Design the integration intelligently
Instead of physically refraining from making multiple API requests in quick succession, an intuitive and intelligent feature can be designed and built in the integration so that successive rapid requests are never carried out in the same Smartsheet object. Here again another option exists, for maximum efficacy. one can aggregate the changes and submit then in a single command using the bulk-enabled feature.
Requests to be in execution serially not in parallel
It is highly in recommendation to design the integration in a way that it executes multiple requests serially. It should work in a way that a single request is in execution at any given point of time, and the subsequent request is not in execution until the previous one is complete. The underlying reason being when several requests are in execution. In parallel to update a Smartsheet object, that action would result in diminished performance and the chances of errors increase substantially owing to save collisions.
Image Source: smartsheet.com
The Capability to Appropriately Hand Errors
It is not unusual for an executed API request to result in 200 HTTP status code. Besides the fair amount of data in the body of the as per the operation executed. Sometimes things may go as per plan and one may get back errors and an undesirable response. Here the capability of the API integration is in test if it can appropriately handle errors. The aim should be to design the integration in such a way that it understands the difference. Potentially resolvable errors fixed by repeatedly retrying the request and unresolvable errors to be permanently retired.
The API documentation details recommendations for every Smartsheet error code. That information can be in use to perform specific error handling operation as per the following logic:
(1) Do not reattempt the request if the error code reveals a permanent error.
(2) Fix the problem before reattempting the request, if the error code reveals a problem that could be fixed.

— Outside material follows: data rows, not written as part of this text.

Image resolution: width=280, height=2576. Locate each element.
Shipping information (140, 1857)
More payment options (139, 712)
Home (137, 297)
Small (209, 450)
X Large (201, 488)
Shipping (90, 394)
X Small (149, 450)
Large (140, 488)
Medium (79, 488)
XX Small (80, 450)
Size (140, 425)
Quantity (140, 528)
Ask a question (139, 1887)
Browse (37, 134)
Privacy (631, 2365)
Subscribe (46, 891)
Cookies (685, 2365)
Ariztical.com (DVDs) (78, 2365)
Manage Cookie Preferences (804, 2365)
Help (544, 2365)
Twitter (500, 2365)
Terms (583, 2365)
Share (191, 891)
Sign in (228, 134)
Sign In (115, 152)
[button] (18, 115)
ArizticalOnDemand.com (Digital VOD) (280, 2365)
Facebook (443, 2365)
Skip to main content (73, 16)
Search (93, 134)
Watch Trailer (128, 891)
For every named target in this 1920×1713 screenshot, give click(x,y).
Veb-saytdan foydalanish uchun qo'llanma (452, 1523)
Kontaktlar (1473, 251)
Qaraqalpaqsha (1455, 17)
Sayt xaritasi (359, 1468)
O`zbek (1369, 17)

Image Source: nibblessoftware.com
The Capability of the Integration to Log API Requests and Responses
It is unreasonable to expect the integration to function consistently without any issues every working day. Issues can and will arise and it is important that the integration is able to log API requests and responses. The access to requests and responses, error codes and messages will help to organize. Also, troubleshooting to speed up the resolution time. It is therefore important that when one sets up the integration, they should apply API request and response logging.
The above-detailed practices can be effective in use to design and build a robust integration with Smartsheet. Even for those who have an existing integration, the time is right. It is to take into account the above best practices and build them into their software.